6. The method of claim 1, wherein, The acquisition of the weight detection microwave sensor data, the cigarette machine production process data and the offline comprehensive test bench data comprises: In the cigarette production process, the original weight detection microwave sensor data, the original cigarette machine production process data and the original offline comprehensive test bench data are acquired; Remove the original weight detection microwave sensor data, original cigarette machine production process data and original offline comprehensive test platform data of abnormal data, and standardize to obtain the processed weight detection microwave sensor data, processed cigarette machine production process data and processed offline comprehensive test platform data; Based on the acquisition frequency of the processed cigarette machine production process data, the processed cigarette machine production process data and the processed offline comprehensive test platform data are time synchronized to obtain the weight detection microwave sensor data, the cigarette machine production process data and the offline comprehensive test platform data.

7. A weight detection parameter calibration apparatus, characterized by, The device comprises: An acquisition module is configured to acquire weight detection microwave sensor data, cigarette machine production process data and offline comprehensive test platform data during a cigarette production process; A prediction module is configured to generate a statistical quantity of a to-be-calibrated weight detection parameter according to the weight detection microwave sensor data, the cigarette machine production process data and the offline comprehensive test platform data by using a pre-constructed statistical inference model, and determine a prediction parameter setting range and a parameter prediction value corresponding to each weight detection parameter according to probability distribution information of the statistical quantity; A diagnosis module is configured to perform parameter diagnosis on each weight detection parameter according to the prediction parameter setting range and the parameter prediction value corresponding to each weight detection parameter; A calibration module is configured to send a prediction parameter setting range corresponding to a current weight detection parameter to a cigarette machine main control system to automatically complete calibration of the current weight detection parameter when a parameter diagnosis result of the current weight detection parameter indicates that calibration is needed.

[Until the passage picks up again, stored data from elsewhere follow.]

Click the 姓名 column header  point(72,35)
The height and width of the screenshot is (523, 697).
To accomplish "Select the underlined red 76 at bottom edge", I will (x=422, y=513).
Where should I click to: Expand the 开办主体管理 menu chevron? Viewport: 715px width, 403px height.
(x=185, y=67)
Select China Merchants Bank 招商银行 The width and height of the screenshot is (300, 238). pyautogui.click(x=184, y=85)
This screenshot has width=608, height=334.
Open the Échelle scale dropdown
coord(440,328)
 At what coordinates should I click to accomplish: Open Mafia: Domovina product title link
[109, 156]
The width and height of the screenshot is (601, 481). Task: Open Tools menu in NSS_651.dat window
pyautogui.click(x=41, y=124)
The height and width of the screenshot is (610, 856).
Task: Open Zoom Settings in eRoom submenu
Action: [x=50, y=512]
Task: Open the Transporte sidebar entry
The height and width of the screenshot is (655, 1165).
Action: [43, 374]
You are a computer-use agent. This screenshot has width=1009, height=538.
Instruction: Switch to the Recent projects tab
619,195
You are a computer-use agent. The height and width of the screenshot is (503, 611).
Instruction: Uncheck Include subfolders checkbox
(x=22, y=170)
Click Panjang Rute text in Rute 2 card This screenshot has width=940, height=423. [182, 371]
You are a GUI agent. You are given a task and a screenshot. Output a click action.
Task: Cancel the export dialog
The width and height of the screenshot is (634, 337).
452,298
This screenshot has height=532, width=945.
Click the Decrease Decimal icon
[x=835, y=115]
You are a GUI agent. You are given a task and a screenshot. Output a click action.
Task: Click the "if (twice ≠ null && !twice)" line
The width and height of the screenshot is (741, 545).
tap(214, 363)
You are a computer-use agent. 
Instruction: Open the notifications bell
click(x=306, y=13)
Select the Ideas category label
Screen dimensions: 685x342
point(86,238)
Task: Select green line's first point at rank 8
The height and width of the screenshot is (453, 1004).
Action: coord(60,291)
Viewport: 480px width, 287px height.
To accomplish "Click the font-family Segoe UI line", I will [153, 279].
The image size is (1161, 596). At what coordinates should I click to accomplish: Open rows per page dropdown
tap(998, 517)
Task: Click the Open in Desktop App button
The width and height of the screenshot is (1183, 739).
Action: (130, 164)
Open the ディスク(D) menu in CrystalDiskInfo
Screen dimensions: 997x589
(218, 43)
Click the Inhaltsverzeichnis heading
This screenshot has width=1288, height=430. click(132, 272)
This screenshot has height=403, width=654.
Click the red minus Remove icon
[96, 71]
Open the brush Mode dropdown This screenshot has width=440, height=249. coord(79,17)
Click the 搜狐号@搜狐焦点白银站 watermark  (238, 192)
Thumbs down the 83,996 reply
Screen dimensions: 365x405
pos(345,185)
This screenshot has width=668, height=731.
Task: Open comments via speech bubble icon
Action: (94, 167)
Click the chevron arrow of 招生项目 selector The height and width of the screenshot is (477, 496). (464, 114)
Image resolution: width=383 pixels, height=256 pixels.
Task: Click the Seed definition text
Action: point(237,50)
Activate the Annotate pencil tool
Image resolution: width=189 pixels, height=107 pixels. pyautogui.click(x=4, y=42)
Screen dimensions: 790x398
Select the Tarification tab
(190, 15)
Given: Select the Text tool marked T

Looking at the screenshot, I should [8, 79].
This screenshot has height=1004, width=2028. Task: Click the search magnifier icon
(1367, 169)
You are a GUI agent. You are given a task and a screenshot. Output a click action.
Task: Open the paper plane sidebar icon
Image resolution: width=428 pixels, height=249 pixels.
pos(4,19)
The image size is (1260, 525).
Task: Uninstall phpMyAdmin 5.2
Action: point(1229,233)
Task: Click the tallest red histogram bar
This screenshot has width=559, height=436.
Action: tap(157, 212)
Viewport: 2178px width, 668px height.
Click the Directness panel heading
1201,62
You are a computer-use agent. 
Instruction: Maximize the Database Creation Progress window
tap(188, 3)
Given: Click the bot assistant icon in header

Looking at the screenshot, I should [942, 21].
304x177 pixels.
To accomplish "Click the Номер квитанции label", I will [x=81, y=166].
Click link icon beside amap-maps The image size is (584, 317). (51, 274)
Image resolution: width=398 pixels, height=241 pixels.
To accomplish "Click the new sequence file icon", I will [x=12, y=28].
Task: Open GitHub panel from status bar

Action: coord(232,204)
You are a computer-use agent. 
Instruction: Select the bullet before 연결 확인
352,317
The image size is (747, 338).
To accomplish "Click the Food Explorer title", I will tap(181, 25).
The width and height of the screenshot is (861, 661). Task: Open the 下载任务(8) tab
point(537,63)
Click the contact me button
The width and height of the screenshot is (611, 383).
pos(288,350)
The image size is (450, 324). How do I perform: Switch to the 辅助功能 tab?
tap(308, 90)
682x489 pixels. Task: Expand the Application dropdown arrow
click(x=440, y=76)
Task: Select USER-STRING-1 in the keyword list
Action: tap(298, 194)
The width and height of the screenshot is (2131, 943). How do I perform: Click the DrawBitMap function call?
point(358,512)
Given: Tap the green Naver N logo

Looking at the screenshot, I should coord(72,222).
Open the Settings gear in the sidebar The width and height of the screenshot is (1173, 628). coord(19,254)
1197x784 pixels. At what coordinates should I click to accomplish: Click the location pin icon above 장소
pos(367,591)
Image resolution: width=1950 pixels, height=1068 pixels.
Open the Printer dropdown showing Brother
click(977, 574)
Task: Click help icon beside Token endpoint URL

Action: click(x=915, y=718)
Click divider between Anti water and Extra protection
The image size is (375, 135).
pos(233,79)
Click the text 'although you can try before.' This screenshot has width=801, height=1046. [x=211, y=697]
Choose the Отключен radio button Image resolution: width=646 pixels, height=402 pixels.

8. A computer device comprising a memory and a processor, the memory storing a computer program, characterized in that, The processor executes the computer program to implement the steps of the method of any one of claims 1 to 6.

9. A computer-readable storage medium having stored thereon a computer program, characterized in that, The computer program is executed by the processor to implement the steps of the method of any one of claims 1 to 6.

10. A computer program product comprising a computer program, characterized in that, The computer program is executed by the processor to implement the steps of the method of any one of claims 1 to 6.